Temos a lenta procissão de santos desnudados, de santidades invertidas em meninos nus, esperanças expostas no seu contrário. Prisioneiros da tradição, da ordem, e até da desordem nos libertamos de vez em quando, naquilo que se faz ouvir nos sussuros das brincadeiras infantis.
Somos todos mineiros ao assistir o filme, nas cores de nossa ausência, de nossa tangência, de nossa alteridade espantosa. Somos a intensidade e profundidade ao limite que entra na procissão da vida para tentar um deciframento. Queremos todos um lugar para quando o fim chegar, todos clamamos por misericórdia, ao olharmos o sofrimento arraigado no rosto marcado pelo tempo da velha senhora que canta enquanto anda.
A vida como romance sensível, cheia de conflitos, insegurança, paixão e doçura tem sua força nas imagens, na plasticidade e no movimento.

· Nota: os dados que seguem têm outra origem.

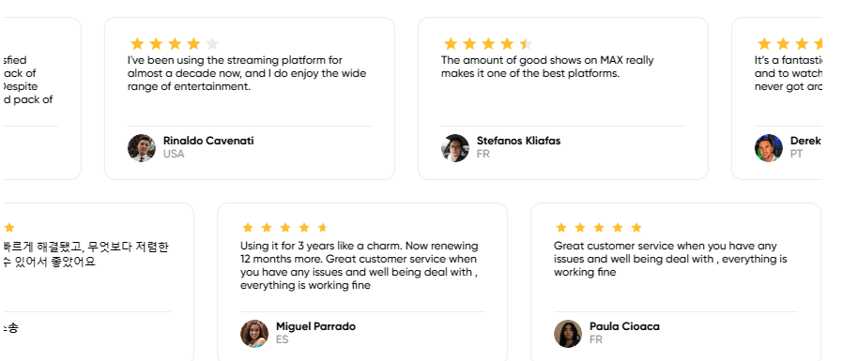This screenshot has height=361, width=843.
Task: Click the first star in Miguel Parrado's rating
Action: (247, 228)
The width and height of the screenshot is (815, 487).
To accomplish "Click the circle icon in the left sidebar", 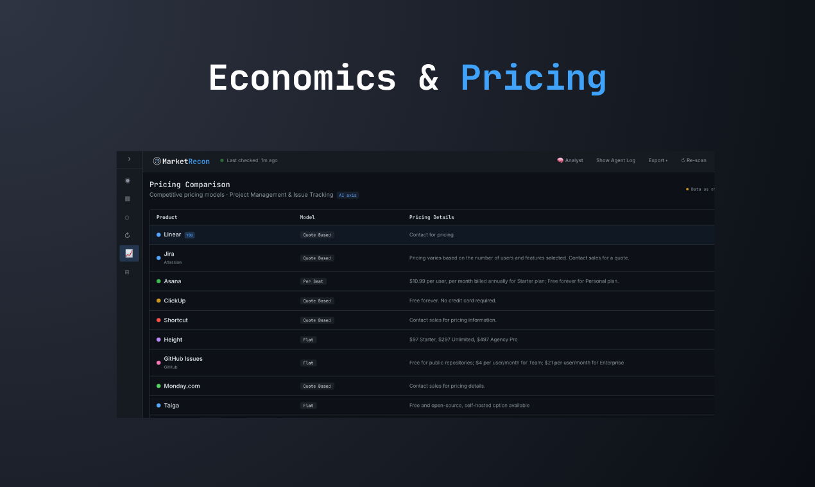I will point(127,217).
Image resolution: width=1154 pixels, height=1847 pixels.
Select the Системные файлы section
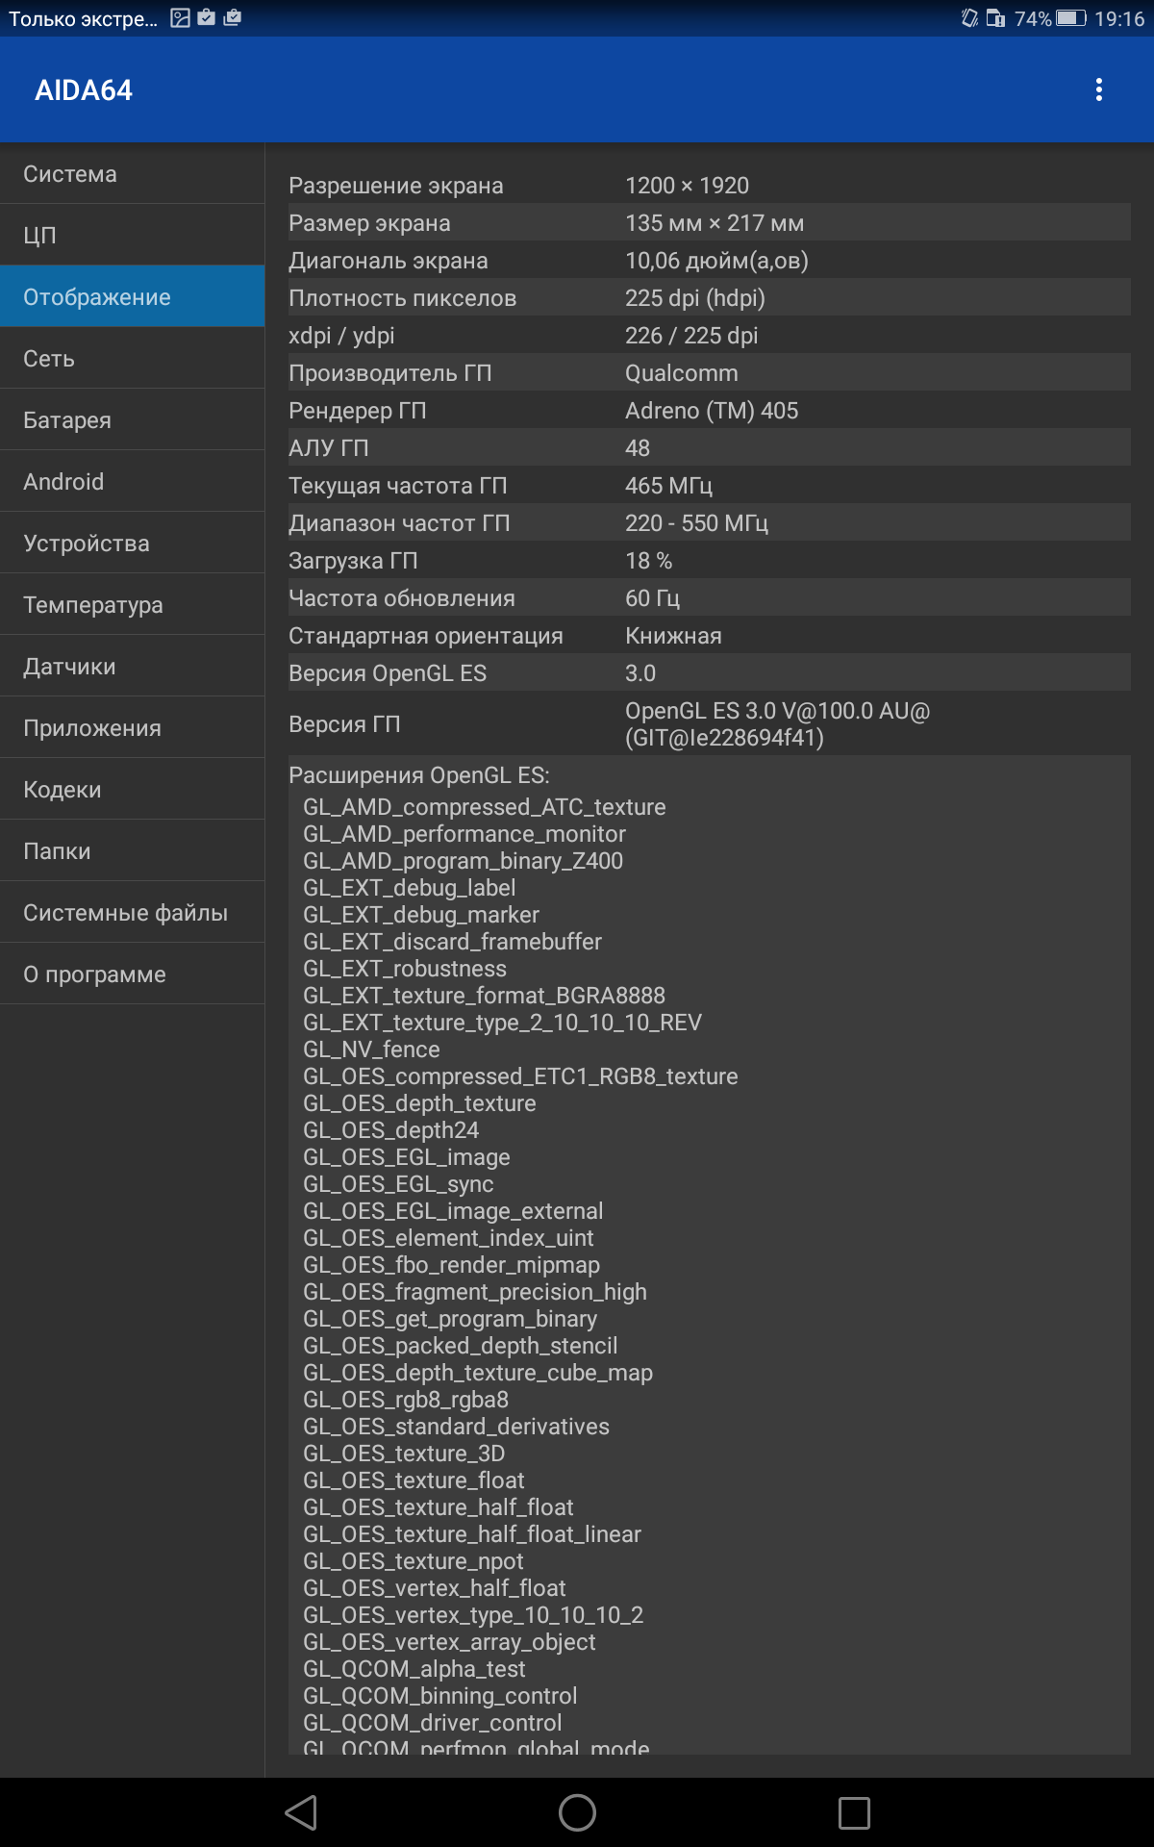133,913
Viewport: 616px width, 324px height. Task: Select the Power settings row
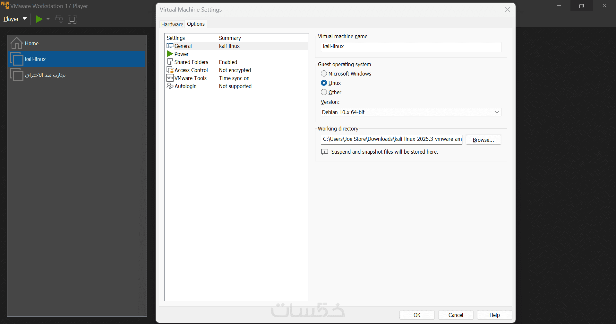pyautogui.click(x=182, y=54)
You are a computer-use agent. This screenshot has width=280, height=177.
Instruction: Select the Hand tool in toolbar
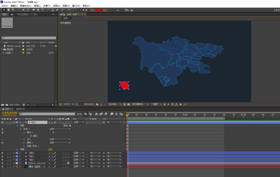pos(8,10)
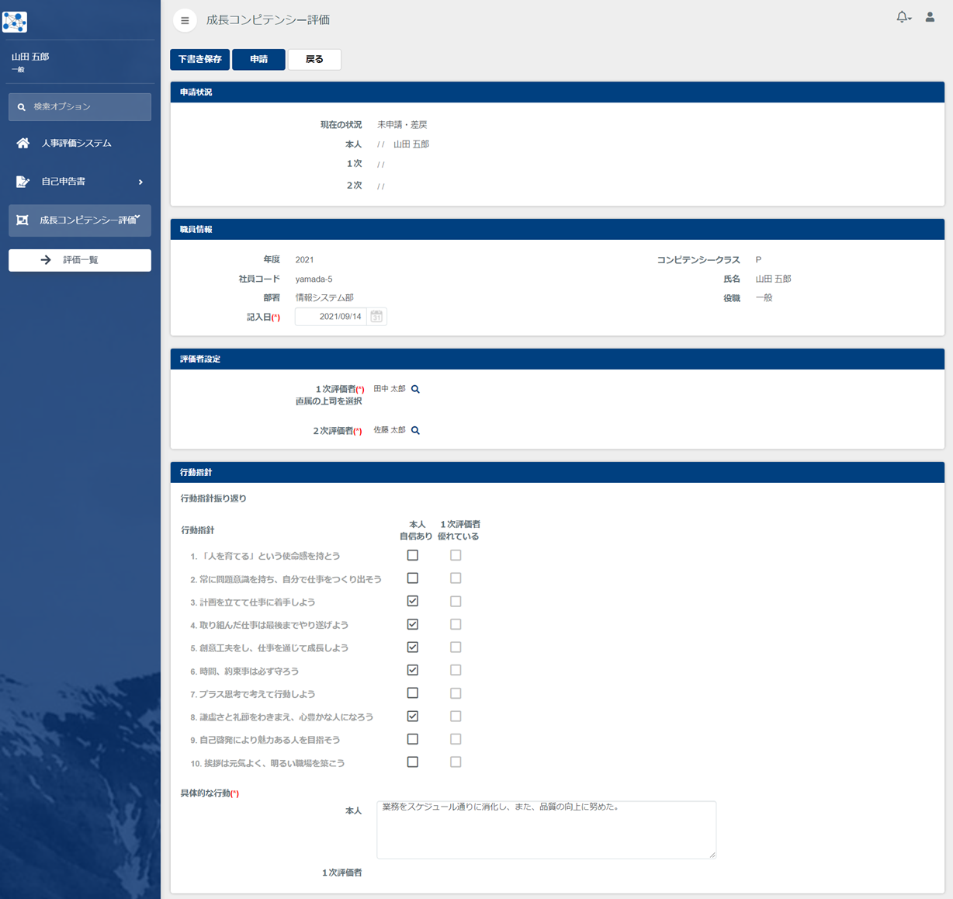The height and width of the screenshot is (899, 953).
Task: Open 人事評価システム in the sidebar
Action: pos(76,143)
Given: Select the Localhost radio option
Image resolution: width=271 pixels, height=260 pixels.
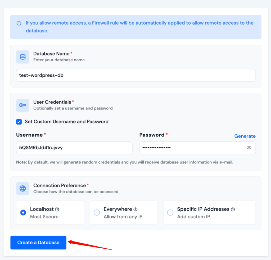Looking at the screenshot, I should (x=23, y=212).
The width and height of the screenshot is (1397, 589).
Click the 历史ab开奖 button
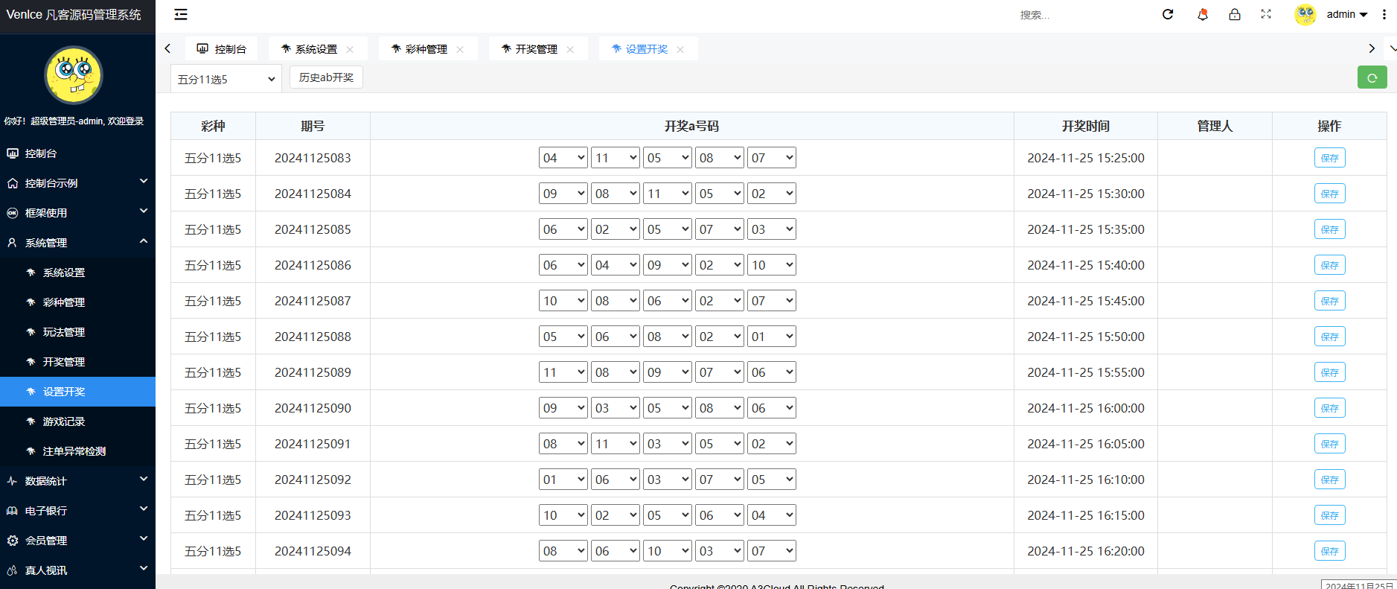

Naquilo que se vê, se deposita o potencial imaginário, mas é justamente nisso que se pode ver é que está também o trampolim para a libertação da concretude e o despertar para a entrega poética, onde as coisas deixam de ser duros depositários de nomes e alcançam transparência.
Numa Espera Feliz, se aguarda com uma nostalgia viva sabe-se lá o quê. Mas alguma coisa é esperada :lá nas fotos de futebol, na ginga, no ritmo antigo onde a vida corre lentamente, enquanto corpos e copos em desencontro sublime e vagaroso formam uma alquimia entre ouro e sangue, entre a riqueza e o drama. A tradição acalma e apazigua a existência. A espera feliz acontece num cão preguiçoso que nem precisa se mexer muito para aquilo lhe chega em deleite. Um existir gozozo e misericordioso. Crianças brincam e chegam em algum lugar ou lugar nenhum. O que conta é mesmo a Espera, isso é que dá vida por aquelas bandas.
Em Jacinto,um quadro dos antepassados, um homem embriagado não sei se pela vida ou por uma dor de amor machucado, cristalizado no tempo, marcado nos sulcos de um rosto que canta porque o instante existe, como na poesia.
Em Olhos d’’agua a contemplação de um segredo com olhos marejados ,na porta de um bar, na solidão da madrugada, no desamparo e aconchego mínimo daquilo que traz humanidade.
Em Entre Folhas, aquilo que cai em suavidade, um barulho de uma charrete em passagem, um bar, um contar cotidiano, e a vida, que continua passando devagar. Um homem toma um gole para algum torpor no vive, para amaciar a dureza brutal da existência.
Em Ferros o escorregadio do desejo que não se completa nunca e quando atingido é apenas vislumbre.
Em Palma, fanfarra solitária do homem com a tuba , nas ruas de pedra as bicicletas com o essencial, o banal e o complexo, o enganadoramente simples, a bola na rua, o resto que é brinquedo, um velho que é um andarilho sem lugar de chegada.
Em Caldas, a moça que convida para entrar e perde a chave nos aponta para o inexeqüível do encontro. No corredor deságuam as águas desse amor possível, nem mais, nem menos que se dá numa equação solitária: Uma banheira para cada, um transbordamento que é de cada um, mãos que não se encontram, bola que dança da cor do pudor no corredor, um jardim a ser cultivado e regado para que não morra a última centelha do que ainda e sempre é desejo.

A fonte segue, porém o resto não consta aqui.